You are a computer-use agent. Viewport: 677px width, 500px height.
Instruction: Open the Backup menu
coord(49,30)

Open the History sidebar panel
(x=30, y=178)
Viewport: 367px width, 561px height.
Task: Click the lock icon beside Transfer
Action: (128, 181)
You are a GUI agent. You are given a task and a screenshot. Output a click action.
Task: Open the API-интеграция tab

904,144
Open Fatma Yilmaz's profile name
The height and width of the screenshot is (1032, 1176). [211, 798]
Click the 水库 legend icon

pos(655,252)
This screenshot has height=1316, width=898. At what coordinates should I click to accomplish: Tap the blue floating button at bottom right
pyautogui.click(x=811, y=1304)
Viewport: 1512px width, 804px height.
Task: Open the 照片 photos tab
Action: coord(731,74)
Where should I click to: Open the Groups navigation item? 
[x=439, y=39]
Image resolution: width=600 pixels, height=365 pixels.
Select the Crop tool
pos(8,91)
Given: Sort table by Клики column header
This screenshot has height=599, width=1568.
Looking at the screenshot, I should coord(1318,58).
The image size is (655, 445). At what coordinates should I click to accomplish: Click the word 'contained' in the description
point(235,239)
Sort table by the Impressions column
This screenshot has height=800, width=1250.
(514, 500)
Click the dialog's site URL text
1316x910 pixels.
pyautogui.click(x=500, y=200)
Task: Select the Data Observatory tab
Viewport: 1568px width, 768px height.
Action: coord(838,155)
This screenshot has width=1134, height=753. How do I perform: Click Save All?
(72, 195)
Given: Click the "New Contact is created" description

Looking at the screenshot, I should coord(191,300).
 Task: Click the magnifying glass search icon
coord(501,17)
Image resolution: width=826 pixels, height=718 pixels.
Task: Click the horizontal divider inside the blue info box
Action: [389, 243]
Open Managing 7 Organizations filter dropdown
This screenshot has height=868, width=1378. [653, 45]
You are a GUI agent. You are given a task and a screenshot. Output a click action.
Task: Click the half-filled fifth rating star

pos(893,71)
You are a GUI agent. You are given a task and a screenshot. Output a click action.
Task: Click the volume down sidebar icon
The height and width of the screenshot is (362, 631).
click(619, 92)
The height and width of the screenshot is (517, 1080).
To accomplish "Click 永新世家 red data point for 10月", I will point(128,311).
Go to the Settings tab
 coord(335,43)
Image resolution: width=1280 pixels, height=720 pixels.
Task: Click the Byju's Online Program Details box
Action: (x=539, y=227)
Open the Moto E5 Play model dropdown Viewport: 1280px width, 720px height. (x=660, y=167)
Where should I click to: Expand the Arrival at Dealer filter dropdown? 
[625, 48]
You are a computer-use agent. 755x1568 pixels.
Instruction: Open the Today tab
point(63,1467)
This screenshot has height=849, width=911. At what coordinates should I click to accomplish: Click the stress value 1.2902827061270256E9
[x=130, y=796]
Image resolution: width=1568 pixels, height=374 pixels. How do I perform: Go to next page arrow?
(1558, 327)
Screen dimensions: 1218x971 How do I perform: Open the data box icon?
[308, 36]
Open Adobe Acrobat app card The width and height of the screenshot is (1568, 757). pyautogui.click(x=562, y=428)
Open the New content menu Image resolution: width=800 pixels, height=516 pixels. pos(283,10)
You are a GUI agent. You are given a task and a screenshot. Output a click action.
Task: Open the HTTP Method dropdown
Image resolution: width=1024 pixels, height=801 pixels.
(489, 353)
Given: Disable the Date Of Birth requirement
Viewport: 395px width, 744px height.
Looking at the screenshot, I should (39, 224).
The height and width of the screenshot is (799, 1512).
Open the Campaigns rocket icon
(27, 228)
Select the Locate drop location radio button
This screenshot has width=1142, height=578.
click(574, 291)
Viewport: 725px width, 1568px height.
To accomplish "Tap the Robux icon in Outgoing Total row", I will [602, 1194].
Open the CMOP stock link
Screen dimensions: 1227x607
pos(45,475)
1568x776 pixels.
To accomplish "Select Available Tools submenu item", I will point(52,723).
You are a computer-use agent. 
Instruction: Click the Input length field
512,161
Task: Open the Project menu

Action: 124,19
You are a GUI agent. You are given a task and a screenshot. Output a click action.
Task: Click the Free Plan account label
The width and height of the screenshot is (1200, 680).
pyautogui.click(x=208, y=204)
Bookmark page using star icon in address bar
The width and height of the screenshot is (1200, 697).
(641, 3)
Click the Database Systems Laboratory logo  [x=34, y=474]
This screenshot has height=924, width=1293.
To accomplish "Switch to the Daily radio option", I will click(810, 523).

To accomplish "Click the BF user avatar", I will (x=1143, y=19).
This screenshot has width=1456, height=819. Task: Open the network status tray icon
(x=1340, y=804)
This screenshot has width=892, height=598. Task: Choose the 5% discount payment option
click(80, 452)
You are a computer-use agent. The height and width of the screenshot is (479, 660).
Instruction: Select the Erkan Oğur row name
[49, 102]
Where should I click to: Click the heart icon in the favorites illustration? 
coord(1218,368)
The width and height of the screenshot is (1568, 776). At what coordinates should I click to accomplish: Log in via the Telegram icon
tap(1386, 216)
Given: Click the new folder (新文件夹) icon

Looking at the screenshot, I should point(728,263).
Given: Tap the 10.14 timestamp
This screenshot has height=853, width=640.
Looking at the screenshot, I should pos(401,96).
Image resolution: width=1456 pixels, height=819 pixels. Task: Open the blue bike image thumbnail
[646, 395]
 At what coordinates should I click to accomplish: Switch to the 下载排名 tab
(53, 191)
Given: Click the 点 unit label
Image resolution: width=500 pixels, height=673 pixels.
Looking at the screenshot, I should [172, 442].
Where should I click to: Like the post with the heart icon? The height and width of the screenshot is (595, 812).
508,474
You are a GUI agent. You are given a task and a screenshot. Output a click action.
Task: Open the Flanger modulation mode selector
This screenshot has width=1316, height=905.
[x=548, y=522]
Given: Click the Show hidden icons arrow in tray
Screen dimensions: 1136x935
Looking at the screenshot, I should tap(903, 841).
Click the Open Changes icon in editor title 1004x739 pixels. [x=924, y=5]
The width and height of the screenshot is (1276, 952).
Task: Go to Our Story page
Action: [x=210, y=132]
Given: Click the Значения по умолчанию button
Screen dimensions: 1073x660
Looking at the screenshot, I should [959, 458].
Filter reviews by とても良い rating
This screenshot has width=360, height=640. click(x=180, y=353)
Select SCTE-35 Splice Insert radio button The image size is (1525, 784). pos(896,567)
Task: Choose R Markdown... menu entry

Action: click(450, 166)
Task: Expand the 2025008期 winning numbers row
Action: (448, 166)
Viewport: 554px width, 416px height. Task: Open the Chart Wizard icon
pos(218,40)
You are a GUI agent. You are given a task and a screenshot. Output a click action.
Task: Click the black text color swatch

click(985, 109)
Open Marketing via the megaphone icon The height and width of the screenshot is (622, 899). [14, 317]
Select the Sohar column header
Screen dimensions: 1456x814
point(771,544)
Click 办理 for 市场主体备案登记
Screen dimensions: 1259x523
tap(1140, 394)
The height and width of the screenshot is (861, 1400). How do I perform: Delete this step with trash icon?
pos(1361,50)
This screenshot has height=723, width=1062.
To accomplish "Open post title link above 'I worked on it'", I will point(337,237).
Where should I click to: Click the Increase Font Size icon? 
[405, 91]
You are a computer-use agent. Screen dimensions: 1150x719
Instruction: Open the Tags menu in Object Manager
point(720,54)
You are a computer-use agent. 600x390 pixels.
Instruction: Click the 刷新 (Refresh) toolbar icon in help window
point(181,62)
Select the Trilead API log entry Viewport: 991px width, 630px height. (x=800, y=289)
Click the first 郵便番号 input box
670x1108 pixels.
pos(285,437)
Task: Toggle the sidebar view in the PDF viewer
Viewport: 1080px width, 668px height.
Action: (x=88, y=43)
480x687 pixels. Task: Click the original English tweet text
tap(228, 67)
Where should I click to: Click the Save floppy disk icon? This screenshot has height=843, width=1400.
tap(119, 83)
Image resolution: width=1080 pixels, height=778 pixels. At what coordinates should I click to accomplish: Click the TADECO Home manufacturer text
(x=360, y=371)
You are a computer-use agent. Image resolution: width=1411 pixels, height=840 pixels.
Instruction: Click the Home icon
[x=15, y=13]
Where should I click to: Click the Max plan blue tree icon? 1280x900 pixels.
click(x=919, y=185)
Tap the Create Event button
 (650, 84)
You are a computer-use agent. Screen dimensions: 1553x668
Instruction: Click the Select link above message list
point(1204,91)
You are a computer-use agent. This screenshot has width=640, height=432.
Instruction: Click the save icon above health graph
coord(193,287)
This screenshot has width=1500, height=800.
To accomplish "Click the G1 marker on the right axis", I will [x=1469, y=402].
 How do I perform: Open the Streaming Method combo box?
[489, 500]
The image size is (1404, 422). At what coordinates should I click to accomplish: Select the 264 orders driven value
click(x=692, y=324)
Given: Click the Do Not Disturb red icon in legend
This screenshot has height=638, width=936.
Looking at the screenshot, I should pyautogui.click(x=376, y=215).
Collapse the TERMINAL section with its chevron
◆ ◆ ◆ ◆ ◆ ◆ ◆
◆ Aim:
Repeat the material word for word, from its first line up to and including the line with "Looking at the screenshot, I should coord(1318,58).".

◆ Finished task:
You are a computer-use agent. Viewport: 677px width, 500px height.
Instruction: Open the Backup menu
coord(49,30)

Open the History sidebar panel
(x=30, y=178)
Viewport: 367px width, 561px height.
Task: Click the lock icon beside Transfer
Action: (128, 181)
You are a GUI agent. You are given a task and a screenshot. Output a click action.
Task: Open the API-интеграция tab

904,144
Open Fatma Yilmaz's profile name
The height and width of the screenshot is (1032, 1176). [211, 798]
Click the 水库 legend icon

pos(655,252)
This screenshot has height=1316, width=898. At what coordinates should I click to accomplish: Tap the blue floating button at bottom right
pyautogui.click(x=811, y=1304)
Viewport: 1512px width, 804px height.
Task: Open the 照片 photos tab
Action: coord(731,74)
Where should I click to: Open the Groups navigation item? 
[x=439, y=39]
Image resolution: width=600 pixels, height=365 pixels.
Select the Crop tool
pos(8,91)
Given: Sort table by Клики column header
This screenshot has height=599, width=1568.
Looking at the screenshot, I should coord(1318,58).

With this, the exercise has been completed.